Segment Start: Dataset entries

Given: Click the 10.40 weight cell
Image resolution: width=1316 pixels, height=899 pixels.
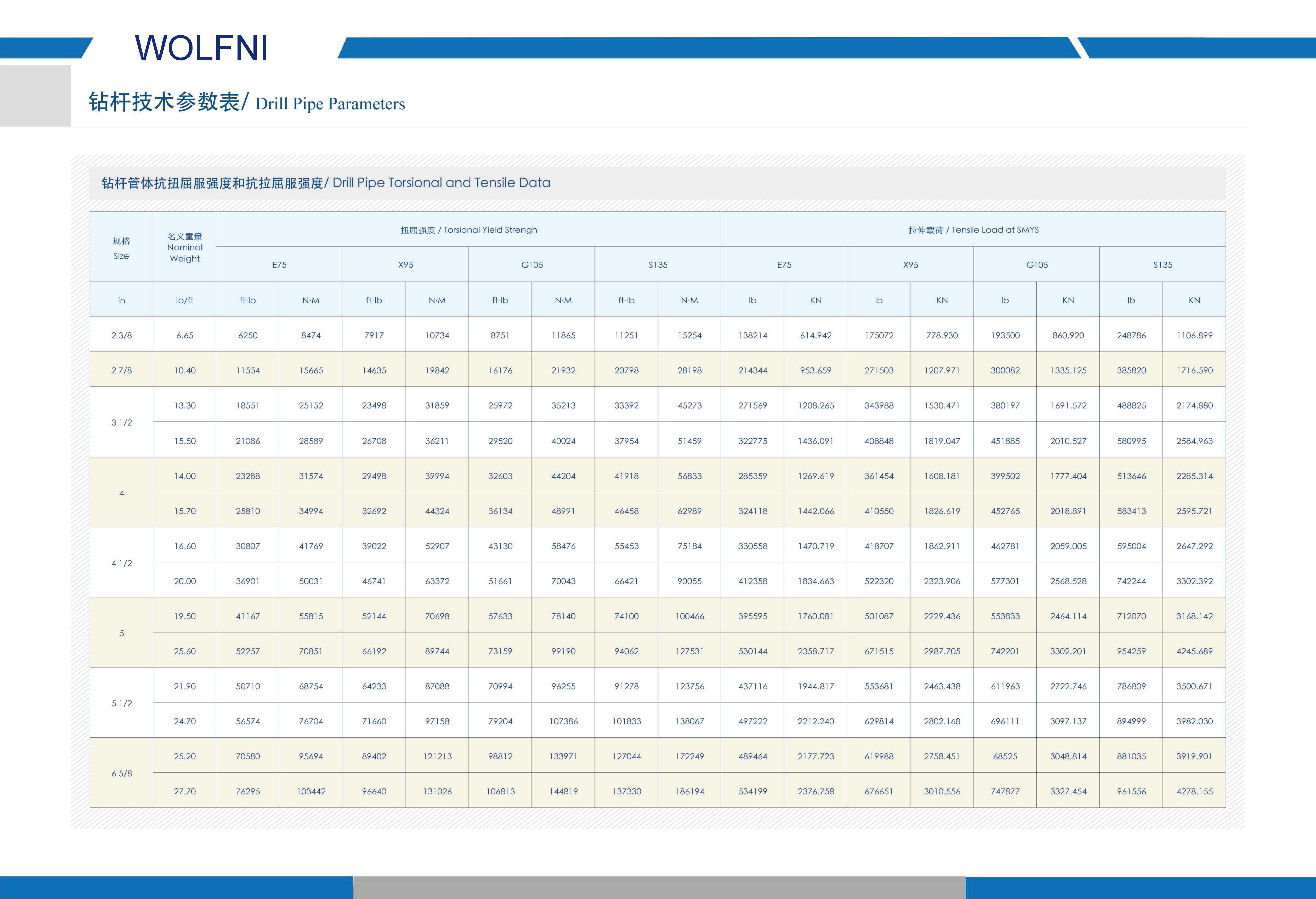Looking at the screenshot, I should coord(185,370).
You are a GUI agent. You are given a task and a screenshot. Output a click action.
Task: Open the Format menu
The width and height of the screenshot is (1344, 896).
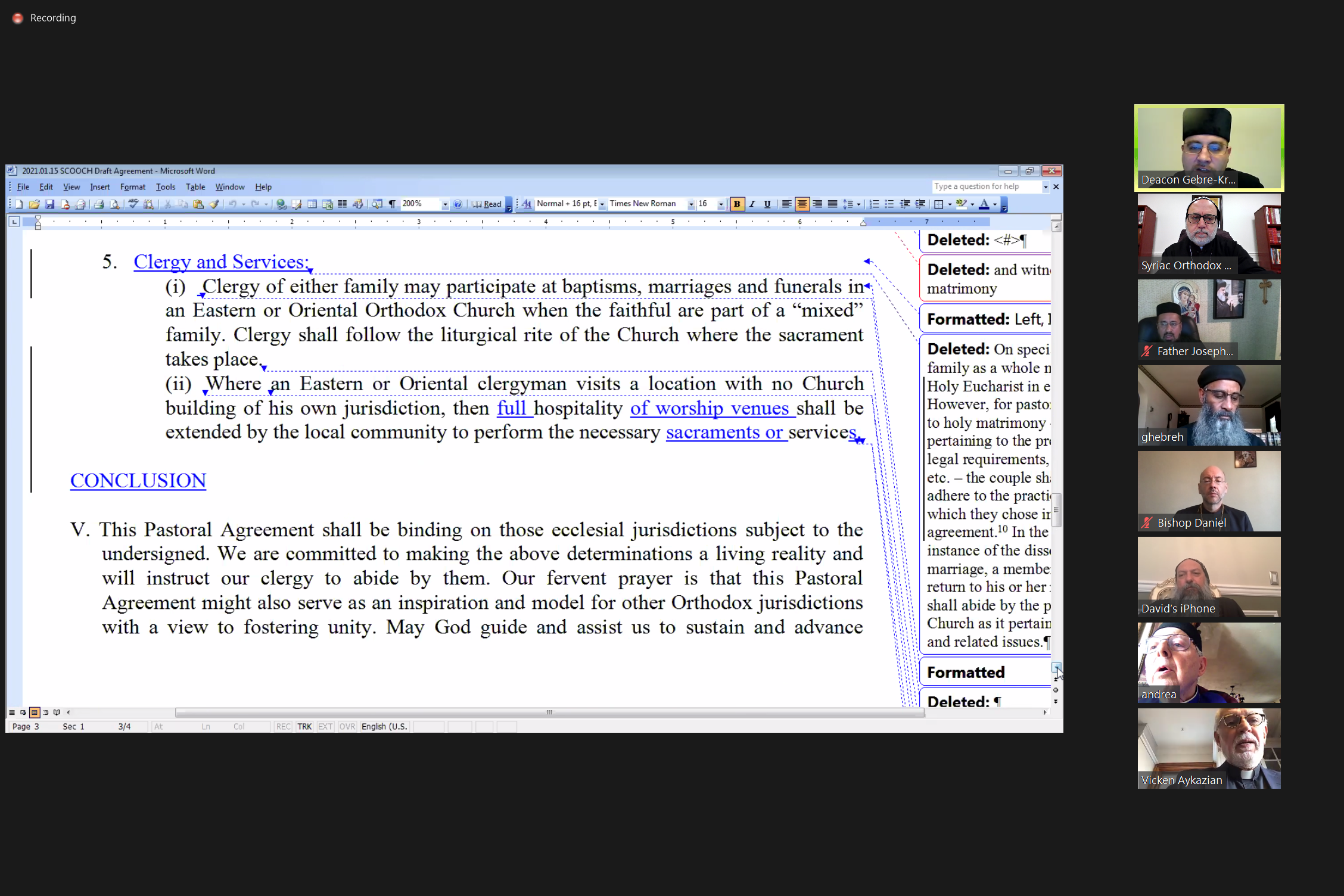click(x=132, y=187)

Segment End: Dataset entries

| Work item |
Please output, exactly and with no pictures, only the lines from the one containing "The width and" through the final line of the records above.

| Response for this exercise |
The width and height of the screenshot is (1344, 896).
click(x=132, y=187)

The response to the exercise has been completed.